J'ai fait Chicken Little (rires) ! Je n'ai jamais joué dans ces films tout simplement parce que je ne les aime pas. Je suis très heureux de pouvoir vivre confortablement grâce à Scrubs, et je n'ai aucune envie de devenir l'homme le plus riche du monde. J'ai la chance de pouvoir choisir les films que je veux faire, je n'ai pas à accepter des navets afin d'obtenir un gros chèque et, pour un acteur, c'est une bénédiction. C'est un des principaux avantages de Scrubs. Je n'ai pas à courir partout et à accepter des propositions des studios pour faire de l'argent. Je ne dis pas que je n'en ferai jamais mais je peux attendre un qui me plaise vraiment. Je ne suis pas obligé de faire un film à propos de moi... et d'un singe (rires) !

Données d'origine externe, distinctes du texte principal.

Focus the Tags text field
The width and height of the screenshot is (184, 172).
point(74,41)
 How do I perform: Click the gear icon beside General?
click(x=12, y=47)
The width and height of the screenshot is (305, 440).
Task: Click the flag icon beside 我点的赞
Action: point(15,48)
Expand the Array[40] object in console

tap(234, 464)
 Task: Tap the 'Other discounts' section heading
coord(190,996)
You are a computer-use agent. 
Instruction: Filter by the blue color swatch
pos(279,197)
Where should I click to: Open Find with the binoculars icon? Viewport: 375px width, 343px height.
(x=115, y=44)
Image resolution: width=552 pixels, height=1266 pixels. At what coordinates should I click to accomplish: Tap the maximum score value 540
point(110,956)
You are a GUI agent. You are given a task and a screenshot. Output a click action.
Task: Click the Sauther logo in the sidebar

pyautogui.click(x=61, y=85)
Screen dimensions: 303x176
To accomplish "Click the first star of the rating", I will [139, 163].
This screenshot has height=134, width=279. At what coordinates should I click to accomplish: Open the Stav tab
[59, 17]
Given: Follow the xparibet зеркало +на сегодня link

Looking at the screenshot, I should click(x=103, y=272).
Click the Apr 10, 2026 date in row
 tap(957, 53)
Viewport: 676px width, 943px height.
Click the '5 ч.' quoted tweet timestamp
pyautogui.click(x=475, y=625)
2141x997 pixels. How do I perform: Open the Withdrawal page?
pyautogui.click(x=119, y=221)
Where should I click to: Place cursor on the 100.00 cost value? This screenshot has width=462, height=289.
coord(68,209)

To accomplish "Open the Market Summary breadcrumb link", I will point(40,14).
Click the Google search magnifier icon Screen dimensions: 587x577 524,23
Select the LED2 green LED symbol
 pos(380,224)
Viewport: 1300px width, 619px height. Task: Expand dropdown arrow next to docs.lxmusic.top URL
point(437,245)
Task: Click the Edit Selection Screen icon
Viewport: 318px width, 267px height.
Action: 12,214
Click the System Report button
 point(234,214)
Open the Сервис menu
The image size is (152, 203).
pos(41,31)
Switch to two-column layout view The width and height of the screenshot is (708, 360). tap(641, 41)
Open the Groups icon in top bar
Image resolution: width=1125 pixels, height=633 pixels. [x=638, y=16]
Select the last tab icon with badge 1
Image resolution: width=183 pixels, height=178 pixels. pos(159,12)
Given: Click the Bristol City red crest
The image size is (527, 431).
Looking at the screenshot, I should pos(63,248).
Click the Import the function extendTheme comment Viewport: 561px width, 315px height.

A ce propos, quel est le plus beau film que vous ayez vu dernièrement ?
Volver ! C'était tellement puissant et Penélope Cruz y est incroyable.
Tony Goldwin à la réalisation, Paul Haggis pour le scénario, Tom Wilkinson, Blythe Danner au générique. L'équipe de "The Last Kiss" est une vraie Dream Team...
C'est vrai. Ce qui est marrant c'est que j'ai adoré le scénario de Paul mais quand il l'a écrit il n'était pas encore aussi célèbre. Million dollar baby venait à peine de sortir. Je n'aurais jamais imaginé qu'il devienne un double lauréat des Oscars ! Il a fait un boulot extraordinaire sur le script de Last kiss. J'aime également beaucoup Tony Goldwyn parce qu'il est à la fois acteur et réalisateur. C'est toujours agréable d'être dirigé par un acteur parce qu'il vous comprend, sait comment vous parler et ce que vous voulez donner. La performance d'un acteur sera meilleure s'il sent qu'il collabore réellement et qu'il n'est pas simplement utilisé.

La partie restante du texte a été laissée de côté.